WRITTEN TASK 1: Using the excerpt on HMM research in insurance, decide whether each statement agrees with it. Answer yes or no and quote the deciding words. (a) VOSviewer was used to recommend relevant articles. (b) ASTIN Bulletin has published two articles on HMM in insurance. (c) At least one article on the topic came out each year over the last 5 years.
WRITTEN TASK 2: In the excerpt on HMM research in insurance, what does the abbreviation SJR stand for?
WRITTEN TASK 3: Carry on writing the excerpt on HMM research in insurance, starting right after its last sentence.

SELECTED EXCERPT:

From the 5 selected articles, bibliometric analysis was conducted to provide a comprehensive overview of the research being conducted, helping other research experts to identify trends, collaboration opportunities, and future research directions. This current research used VOSviewer software to analyze and visualize bibliometric data, while ResearchRabbit website was used to recommend relevant articles and provide network visualizations showing relationships between articles and authors.

3. Results

3.1. Results from Bibliometric Analysis

The first analysis addressed the trend of publications related to the application of HMM in insurance. Based on the established criteria and the analysis in Figure 2, the publication of articles in this research area followed a linear trend. This could be attributed to the relatively limited number of research conducted on this specific topic. However, a minimum of one article had been published each year over the last 5 years, focusing on the application of HMM in insurance. This steady stream of publications showed literature on this topic remained relevant and important. Despite the relatively low volume of publications, the consistent interest by research experts showed the potential and ongoing importance of HMM in advancing insurance risk measurement and modeling. The steady output shows that while the field may be niche, it holds significant value and continues to garner attention in the academic community.

3.1.1. Visualization and Analysis of Journals

Figure 3 shows that ASTIN Bulletin is a prominent journal with a history of publishing two articles specifically related to the application of HMM in the insurance sector. In contrast, other journals have only published one article on this topic. Therefore, ASTIN Bulletin has a stronger inclination to accept and publish articles on HMM applications within the insurance context, reflecting a particular interest and focus in the niche area. This track record shows a significant opportunity for experts to publish work on HMM in insurance. The journal’s established expertise in this subject area increases the likelihood of acceptance for relevant research submissions. Conversely, journals with only a single publication on the topic also present untapped potential. These journals may be open to expanding the coverage of HMM applications in insurance, suggesting additional avenues for publication. Due to these observations, articles on HMM in insurance should consider a dual method, namely targeting ASTIN Bulletin for its demonstrated interest while also submitting to other journals with preliminary engagement with the topic. By applying a strategic publication plan that includes both established and emerging journals, research experts can increase their chances of article acceptance and contribute to the broader discourse on HMM in insurance.
An analysis was conducted on the journals that published the 5 selected articles, focusing on their quartile ranking in Scimago Journal Rank (SJR) and inclusion in reputable indexers. SJR is a metric that evaluates the scientific impact of academic journals by considering the number of citations received by articles published in those journals. Journals with high SJR scores were regarded as more prestigious and of higher quality, typically attracting more citations compared to others with comparable quality (Kumar et al., 2023).

DATASET EXCERPT:
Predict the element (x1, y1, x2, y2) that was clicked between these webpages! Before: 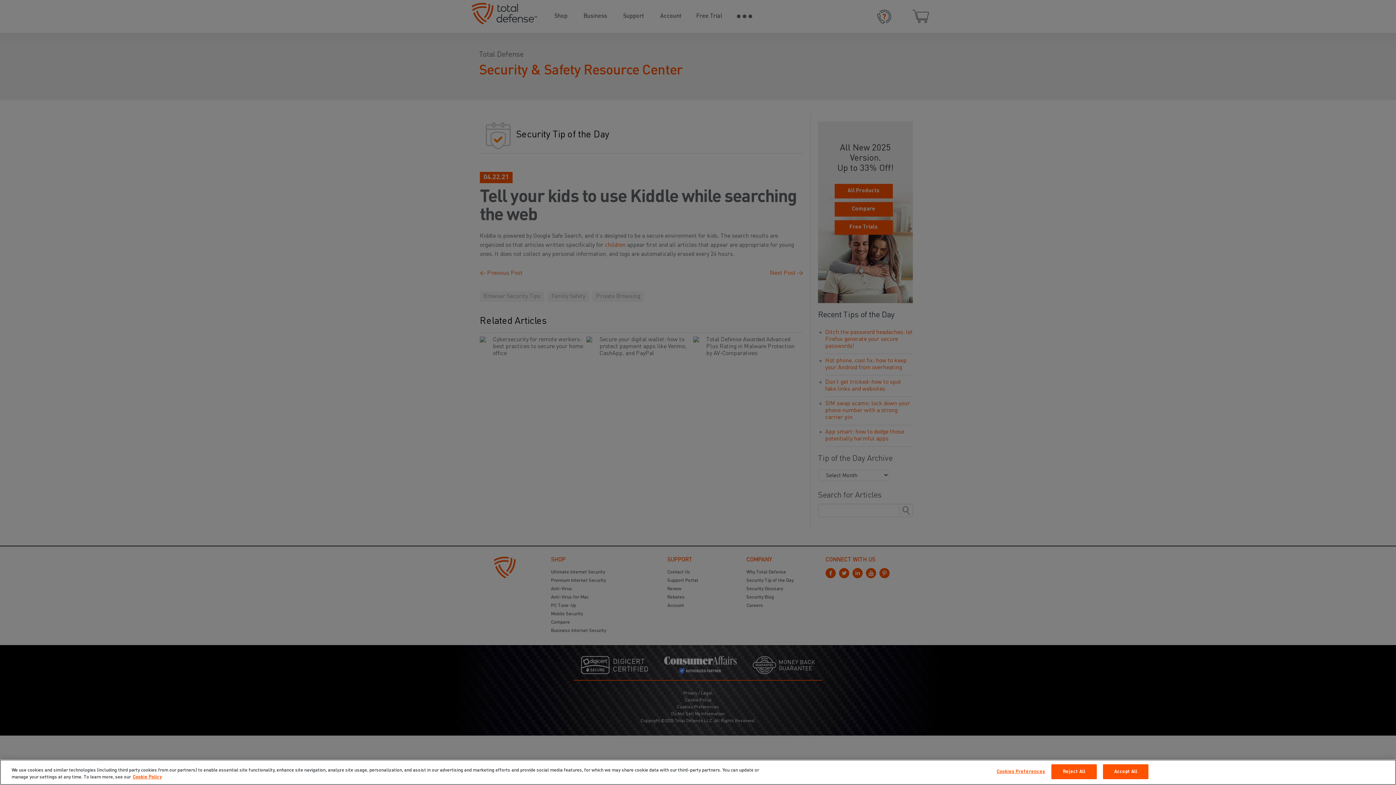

RESULT 1:
(a) No: "ResearchRabbit website was used to recommend relevant articles"
(b) Yes: "ASTIN Bulletin is a prominent journal with a history of publishing two articles specifically related to the application of HMM in the insurance sector"
(c) Yes: "a minimum of one article had been published each year over the last 5 years"

RESULT 2: Scimago Journal Rank

RESULT 3:
The reputable indexers considered in this research were Scopus and Web of Science (WoS). Both indexers were highly esteemed in the academic community for rigorous publication standards and selective indexing processes. This ensured the articles included were of high quality and relevant within respective scientific fields, functioning similarly to a curation process with high academic standards.
The results are summarized in Table 1, providing an overview of the journals’ impact and adherence to high-quality publication standards, as reflected by SJR rankings and indexing status. This detailed evaluation helped to understand the credibility and academic significance of the journals where the selected articles were published.
Based on Table 1, the journals in question are predominantly ranked as SJR Q1. The designation showed these journals were in the top 25% of their field, reflecting significant influence and high standing in the corresponding scientific discipline (Kumar et al., 2023). Furthermore, this high ranking showed the prestige and impact of these journals in the academic community.
The journals covered a wide range of fields, with the most prominent areas of publication being Applied Mathematics and Mathematics and Statistics, followed by Economics and Econometrics, as well as Computer Science. This distribution showed the interdisciplinary nature of the articles published in these journals.
For a more detailed view, Figure 4 provides a visualization of the fields represented in these journals. The visualization showed that the applications of HMM transcended multiple disciplines. In addition, the broad applications explained the versatility and utility of HMM across various scientific domains, reinforcing its significance as a robust analytical instrument in diverse research areas.

3.1.2. Visualization of Keywords and Authors

VOSviewer software was used to analyze keywords from the 5 selected articles. This software generated a visual map of related keywords, showing their distribution and interconnections. VOSviewer was specifically used to analyze keywords in the titles and abstracts of the articles. Figure 5 (a) presents the analysis results, showing seven different colors representing seven clusters of HMM applications research in insurance. The first cluster, shown in red, focused on algorithms, particularly parameter estimation, model selection, and distribution in HMM. The second cluster, displayed in green, included the data used in HMM. The third and fourth clusters, shown by dark blue and yellow, respectively, explained the use of Bayesian methods and risk in HMM. Clusters 5, 6, and 7, represented in purple, light blue, and orange, respectively, covered topics like claims, case studies in HMM, and the mathematical models used. Furthermore, Figure 5(b) shows the topic overlay of the 10 articles. The brightness of the color confirmed the recency of the topic, with brighter colors representing more recent articles. The latest topic on auto insurance loss, shown in the brightest color, referred to the financial losses incurred by insurance companies due to claims filed by policyholders for accidents or damage involving motor vehicles. Figure 5 (c) shows the density of research topics, where the brighter the color (yellow), the more the articles on those keywords. The algorithm in HMM was a particularly well-studied topic, as evidenced by the increasingly thick yellow color in the circle shown in Figure 5 (c). HMM algorithm was comprehensively analyzed by Alwansyah & Rachmawati (2024).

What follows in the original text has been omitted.